# U Substitution 1

1. Sep 12, 2007

So I have another U substitution.

$$\int sec^3(2x)tan(2x)$$ this one is a little tricky for me. I have tried letting u= sec2x and tanx and 2x.
2x definitley gets me nowhere. I may be mistaken on the others. I will recheck them.

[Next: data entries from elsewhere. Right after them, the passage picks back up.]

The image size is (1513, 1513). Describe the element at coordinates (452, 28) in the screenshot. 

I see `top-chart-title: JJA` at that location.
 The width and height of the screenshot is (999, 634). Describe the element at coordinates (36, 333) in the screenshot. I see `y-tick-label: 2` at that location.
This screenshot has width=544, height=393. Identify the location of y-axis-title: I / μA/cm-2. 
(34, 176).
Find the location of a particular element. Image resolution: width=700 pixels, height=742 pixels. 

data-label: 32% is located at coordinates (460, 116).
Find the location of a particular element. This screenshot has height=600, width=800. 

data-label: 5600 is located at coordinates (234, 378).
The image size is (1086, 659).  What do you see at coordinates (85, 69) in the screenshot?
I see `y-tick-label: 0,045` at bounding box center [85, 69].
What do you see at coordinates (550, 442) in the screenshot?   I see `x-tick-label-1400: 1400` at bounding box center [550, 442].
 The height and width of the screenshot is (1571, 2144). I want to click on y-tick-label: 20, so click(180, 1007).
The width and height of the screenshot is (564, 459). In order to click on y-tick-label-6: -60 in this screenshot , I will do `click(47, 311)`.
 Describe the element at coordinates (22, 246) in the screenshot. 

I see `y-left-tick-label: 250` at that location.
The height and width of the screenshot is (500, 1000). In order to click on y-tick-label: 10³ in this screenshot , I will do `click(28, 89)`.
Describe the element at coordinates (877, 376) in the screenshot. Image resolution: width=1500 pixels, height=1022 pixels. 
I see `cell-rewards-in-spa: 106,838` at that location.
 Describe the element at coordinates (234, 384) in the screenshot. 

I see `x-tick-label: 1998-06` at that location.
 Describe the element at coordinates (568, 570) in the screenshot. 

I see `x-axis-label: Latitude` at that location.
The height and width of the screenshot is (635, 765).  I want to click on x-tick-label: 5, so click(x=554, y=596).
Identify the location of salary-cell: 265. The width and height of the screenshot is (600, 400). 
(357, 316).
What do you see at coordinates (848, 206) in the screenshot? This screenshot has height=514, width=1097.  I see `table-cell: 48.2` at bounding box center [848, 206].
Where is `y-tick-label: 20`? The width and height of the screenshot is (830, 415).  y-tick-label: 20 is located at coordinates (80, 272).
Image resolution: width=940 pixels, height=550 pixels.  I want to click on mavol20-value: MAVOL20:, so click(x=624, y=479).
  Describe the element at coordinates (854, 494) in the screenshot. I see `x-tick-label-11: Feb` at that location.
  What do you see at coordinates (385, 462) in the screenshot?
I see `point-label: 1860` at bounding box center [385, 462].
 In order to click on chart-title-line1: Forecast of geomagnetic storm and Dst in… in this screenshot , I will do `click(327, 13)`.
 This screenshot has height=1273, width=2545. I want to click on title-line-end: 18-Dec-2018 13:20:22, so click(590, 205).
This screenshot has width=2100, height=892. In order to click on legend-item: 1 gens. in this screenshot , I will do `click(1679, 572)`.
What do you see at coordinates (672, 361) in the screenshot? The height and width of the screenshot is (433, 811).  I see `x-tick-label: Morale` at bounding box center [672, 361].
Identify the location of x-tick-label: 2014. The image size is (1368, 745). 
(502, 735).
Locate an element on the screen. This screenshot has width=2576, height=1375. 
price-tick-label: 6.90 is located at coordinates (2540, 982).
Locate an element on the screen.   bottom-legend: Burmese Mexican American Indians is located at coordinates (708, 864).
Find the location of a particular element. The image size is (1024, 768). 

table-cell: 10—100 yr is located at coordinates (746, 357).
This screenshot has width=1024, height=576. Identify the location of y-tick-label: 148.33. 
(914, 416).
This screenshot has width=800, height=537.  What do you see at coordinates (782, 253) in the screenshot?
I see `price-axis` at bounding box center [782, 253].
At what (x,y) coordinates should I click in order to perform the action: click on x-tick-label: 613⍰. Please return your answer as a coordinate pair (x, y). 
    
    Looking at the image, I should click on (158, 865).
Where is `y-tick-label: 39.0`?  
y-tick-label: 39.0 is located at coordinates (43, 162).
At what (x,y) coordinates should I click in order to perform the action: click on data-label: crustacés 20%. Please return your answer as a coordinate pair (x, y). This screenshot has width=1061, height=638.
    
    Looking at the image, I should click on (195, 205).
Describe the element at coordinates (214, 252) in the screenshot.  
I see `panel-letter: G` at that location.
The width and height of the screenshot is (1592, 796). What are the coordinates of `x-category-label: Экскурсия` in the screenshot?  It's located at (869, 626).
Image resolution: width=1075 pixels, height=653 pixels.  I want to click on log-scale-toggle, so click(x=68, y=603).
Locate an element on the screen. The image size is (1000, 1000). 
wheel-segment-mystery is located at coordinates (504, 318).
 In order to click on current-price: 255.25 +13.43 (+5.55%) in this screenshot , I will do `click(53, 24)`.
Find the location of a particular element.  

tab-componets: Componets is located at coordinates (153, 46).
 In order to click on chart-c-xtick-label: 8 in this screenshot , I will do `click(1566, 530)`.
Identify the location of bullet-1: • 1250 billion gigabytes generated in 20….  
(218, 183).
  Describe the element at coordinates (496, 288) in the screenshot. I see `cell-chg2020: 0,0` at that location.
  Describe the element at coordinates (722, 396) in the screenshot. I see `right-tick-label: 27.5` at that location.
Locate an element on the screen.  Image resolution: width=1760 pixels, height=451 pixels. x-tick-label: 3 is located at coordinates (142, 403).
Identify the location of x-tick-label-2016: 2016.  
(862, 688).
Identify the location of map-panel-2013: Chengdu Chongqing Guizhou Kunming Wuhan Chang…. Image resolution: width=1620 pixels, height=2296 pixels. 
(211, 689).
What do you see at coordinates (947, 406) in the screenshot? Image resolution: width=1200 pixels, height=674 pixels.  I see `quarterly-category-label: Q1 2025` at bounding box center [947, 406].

I was also thinking of rewriting it as
$$\int sec^4(2x)sin(2x)$$

is the latter the better option?

Thanks,
Casey

2. Sep 12, 2007

### mattmns

Unless I am mistaken, u = sec2x should work.

3. Sep 12, 2007

Oh...one second, let me re-work this.

4. Sep 12, 2007

I must be missing something...

$$\int sec^32xtan2x$$ If u=sec2x du=2sec2xtan2x dx
$$\rightarrow \int u^3 tan2x$$

$$\int sec2xtanx*u^2 dx$$
=$$\frac{1}{2}\int u^2du$$

Thanks...Btw, how do you make a new line with Latex? I though it was \\

Last edited: Sep 12, 2007
5. Sep 12, 2007

### rocomath

your last 2 lines look funny to me, from what i have written down it should look like

$$\int\sec^{2}{2x}\sec{2x}\tan{2x}dx$$

subst. $$\sec{2x}tan{2x}dx$$ with $$du$$

$$\frac{1}{2} \int u^{2}du$$

your final integral looked good but the one b4 doesn't click with me. i also thought \\ starts a new line, it works sometimes, and others it doesn't. the \ doesn't even work great for me either.

6. Sep 12, 2007

I edited to fix..I forgot the tan2x where sec2xtan2x=du/2